> _Extract_:
⁂
If a property is tunable, you can change its value at any time.

For more information on changing property values, see System Design in MATLAB Using System Objects.

Averaging method, specified as "Sliding window" or "Exponential weighting".

  • "Sliding window" — A window of length specified by SpecifyWindowLength is moved over the input data along each channel. For every sample the window moves by, the object computes the average over the data in the window.

  • "Exponential weighting" — The object multiplies the samples with a set of weighting factors. The magnitude of the weighting factors decreases exponentially as the age of the data increases, never reaching zero. To compute the average, the algorithm sums the weighted data.

For more details on these methods, see Algorithms.

Flag to specify a window length, specified as a scalar boolean.

  • true — The length of the sliding window is equal to the value you specify in the WindowLength property.

  • false — The length of the sliding window is infinite. In this mode, the average is computed using the current sample and all the past samples.

Dependencies

This property applies when you set Method to "Sliding window".

Since R2026a

Source of the window length, specified as one of these:

  • "Property" –– Specify the window length using the WindowLength property.

  • "Input port" –– Specify the window length as an input argument.

Dependencies

To enable this property, set:

  • Method to "Sliding window".

  • SpecifyWindowLength to true.

Data Types: char | string

Length of the sliding window in samples, specified as a positive integer that is less than or equal to the value you specify in the MaxWindowLength property.

Dependencies

To enable this property, set:

  • Method to "Sliding window".

  • SpecifyWindowLength to true.

  • WindowLengthSource to "Property". (since R2026a)

Data Types: single | double | int8 | int16 | int32 | int64 | uint8 | uint16 | uint32 | uint64

Since R2026a

Maximum length of the sliding window in samples, specified as a positive integer.

Dependencies

To enable this property, set:

  • Method to "Sliding window".

  • SpecifyWindowLength to true.

  • WindowLengthSource to "Input port".
⁂
> _Data excerpts_:
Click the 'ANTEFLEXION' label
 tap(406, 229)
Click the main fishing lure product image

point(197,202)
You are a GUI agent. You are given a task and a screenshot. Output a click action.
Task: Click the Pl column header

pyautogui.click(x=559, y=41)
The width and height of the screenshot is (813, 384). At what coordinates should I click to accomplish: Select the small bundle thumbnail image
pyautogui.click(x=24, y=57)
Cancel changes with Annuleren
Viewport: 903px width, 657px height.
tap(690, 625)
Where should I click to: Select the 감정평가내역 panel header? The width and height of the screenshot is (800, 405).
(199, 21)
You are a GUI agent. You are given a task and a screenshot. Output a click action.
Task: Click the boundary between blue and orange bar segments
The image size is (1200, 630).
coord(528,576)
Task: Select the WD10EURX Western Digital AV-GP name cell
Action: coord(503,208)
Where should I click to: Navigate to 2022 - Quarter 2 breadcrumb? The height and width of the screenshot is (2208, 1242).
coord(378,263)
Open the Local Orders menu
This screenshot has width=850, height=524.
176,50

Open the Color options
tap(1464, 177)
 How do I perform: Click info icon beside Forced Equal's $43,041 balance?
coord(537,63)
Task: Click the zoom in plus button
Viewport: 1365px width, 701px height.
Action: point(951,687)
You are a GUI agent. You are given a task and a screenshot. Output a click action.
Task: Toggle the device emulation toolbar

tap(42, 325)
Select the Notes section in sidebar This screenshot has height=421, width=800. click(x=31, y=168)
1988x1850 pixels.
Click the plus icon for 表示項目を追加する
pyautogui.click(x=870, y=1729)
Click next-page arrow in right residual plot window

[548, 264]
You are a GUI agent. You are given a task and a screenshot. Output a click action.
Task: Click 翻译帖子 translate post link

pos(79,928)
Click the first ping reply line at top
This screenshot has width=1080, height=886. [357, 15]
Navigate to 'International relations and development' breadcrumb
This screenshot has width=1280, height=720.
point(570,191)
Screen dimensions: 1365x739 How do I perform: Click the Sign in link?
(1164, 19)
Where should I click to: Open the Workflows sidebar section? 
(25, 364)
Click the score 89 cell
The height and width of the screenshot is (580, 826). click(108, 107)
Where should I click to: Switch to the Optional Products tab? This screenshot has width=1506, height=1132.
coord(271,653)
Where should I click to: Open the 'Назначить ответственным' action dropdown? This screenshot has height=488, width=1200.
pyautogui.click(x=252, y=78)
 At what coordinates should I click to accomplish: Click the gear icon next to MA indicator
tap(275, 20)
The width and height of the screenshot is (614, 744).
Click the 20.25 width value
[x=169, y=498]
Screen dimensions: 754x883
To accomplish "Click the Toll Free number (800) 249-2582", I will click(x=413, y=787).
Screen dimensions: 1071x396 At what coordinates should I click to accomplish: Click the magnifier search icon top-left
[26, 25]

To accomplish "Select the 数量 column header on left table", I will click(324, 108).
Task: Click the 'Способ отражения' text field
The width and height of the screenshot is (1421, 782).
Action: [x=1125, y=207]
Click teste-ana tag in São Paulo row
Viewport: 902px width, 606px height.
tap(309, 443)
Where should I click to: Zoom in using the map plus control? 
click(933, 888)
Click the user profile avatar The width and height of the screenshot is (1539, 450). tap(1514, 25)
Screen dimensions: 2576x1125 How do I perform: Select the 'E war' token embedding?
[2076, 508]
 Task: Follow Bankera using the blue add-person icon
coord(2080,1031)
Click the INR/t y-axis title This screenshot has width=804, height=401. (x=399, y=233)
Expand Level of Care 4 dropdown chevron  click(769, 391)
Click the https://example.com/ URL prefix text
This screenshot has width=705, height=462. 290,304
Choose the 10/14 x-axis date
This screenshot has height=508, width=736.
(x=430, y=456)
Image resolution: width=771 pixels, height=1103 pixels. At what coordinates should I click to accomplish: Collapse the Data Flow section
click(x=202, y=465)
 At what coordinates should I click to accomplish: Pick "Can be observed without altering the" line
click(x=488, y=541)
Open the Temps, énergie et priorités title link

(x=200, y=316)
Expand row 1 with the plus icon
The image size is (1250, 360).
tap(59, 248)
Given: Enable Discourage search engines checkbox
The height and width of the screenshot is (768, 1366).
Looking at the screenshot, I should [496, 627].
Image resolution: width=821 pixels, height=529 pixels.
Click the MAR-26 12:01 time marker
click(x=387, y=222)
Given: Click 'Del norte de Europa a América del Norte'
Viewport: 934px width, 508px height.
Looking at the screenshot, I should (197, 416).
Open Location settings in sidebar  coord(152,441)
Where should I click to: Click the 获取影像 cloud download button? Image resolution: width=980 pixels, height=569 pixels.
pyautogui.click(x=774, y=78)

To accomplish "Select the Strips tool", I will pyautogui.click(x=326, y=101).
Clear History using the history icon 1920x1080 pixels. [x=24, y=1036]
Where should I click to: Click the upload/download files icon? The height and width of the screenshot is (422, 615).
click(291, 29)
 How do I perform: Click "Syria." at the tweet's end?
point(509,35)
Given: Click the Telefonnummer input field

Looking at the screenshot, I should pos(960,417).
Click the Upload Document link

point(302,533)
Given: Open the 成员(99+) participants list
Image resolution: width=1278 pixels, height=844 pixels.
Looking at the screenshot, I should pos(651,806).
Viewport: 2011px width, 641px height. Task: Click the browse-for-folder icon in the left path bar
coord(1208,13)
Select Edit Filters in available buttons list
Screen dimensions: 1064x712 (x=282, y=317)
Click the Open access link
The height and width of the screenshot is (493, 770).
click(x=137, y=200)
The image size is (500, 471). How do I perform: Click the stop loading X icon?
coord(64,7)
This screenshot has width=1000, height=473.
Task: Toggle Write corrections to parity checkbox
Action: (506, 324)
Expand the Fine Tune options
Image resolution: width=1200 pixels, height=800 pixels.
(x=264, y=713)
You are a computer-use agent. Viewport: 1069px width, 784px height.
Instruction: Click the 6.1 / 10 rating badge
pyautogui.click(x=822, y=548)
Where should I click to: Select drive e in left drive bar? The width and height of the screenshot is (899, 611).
⁂
> _Your tasks_:
**1)** Rewrite the bullet of the property documentation that opens with "Exponential weighting" as a short list of its main facts.
**2)** Based on the property documentation, is each of these statements correct? Answer yes or no for each, and quote the words of the property documentation that settle it.
(a) When SpecifyWindowLength is false, the average is computed from the current sample and all past samples.
(b) The WindowLength value may be greater than the MaxWindowLength value.
(c) To enable MaxWindowLength, WindowLengthSource must be set to "Property".
**3)** Extend the property documentation, starting after its final line.

> _Answers to the problems_:
**1)**
- The object multiplies the samples by a set of weighting factors.
- The size of these factors drops exponentially as the data ages, but it never reaches zero.
- The algorithm computes the average by summing the weighted data.

**2)**
(a) Yes: "In this mode, the average is computed using the current sample and all the past samples."
(b) No: "specified as a positive integer that is less than or equal to the value you specify in the MaxWindowLength property"
(c) No: "WindowLengthSource to "Input port"."

**3)**
Data Types: single | double | int8 | int16 | int32 | int64 | uint8 | uint16 | uint32 | uint64

Overlap length between sliding windows, specified as a nonnegative integer. The value of overlap length varies in the range [0, WindowLength − 1]. If not specified, the overlap length is WindowLength − 1.

When you set the WindowLengthSource property to "Input port", the object assumes an overlap length of WindowLength − 1 and provides one sample of output for every sample of input. (since R2026a)

Dependencies

To enable this property, set:

  • Method to "Sliding window".

  • SpecifyWindowLength to true.

  • WindowLengthSource to "Property". (since R2026a)

Data Types: single | double | int8 | int16 | int32 | int64 | uint8 | uint16 | uint32 | uint64

Exponential weighting factor, specified as a non-negative real scalar in the range [0,1]. A forgetting factor of 0.9 gives more weight to the older data than does a forgetting factor of 0.1. A forgetting factor of 1.0 indicates infinite memory and all the past samples are given an equal weight. A forgetting factor of 0 indicates no memory and the past samples have no weight on the current computation.

Since this property is tunable, you can change its value even when the object is locked.

Tunable: Yes

Dependencies

To enable this property, set Method to "Exponential weighting".

Data Types: single | double

Usage

Syntax

y = movAvg(x)
y = movAvg(x,WL)

Description

y = movAvg(x) computes the moving average of the input signal, x, using either the sliding window method or exponential weighting method.

example

y = movAvg(x,WL) computes the moving average of the input signal using a sliding window of length WL. (since R2026a)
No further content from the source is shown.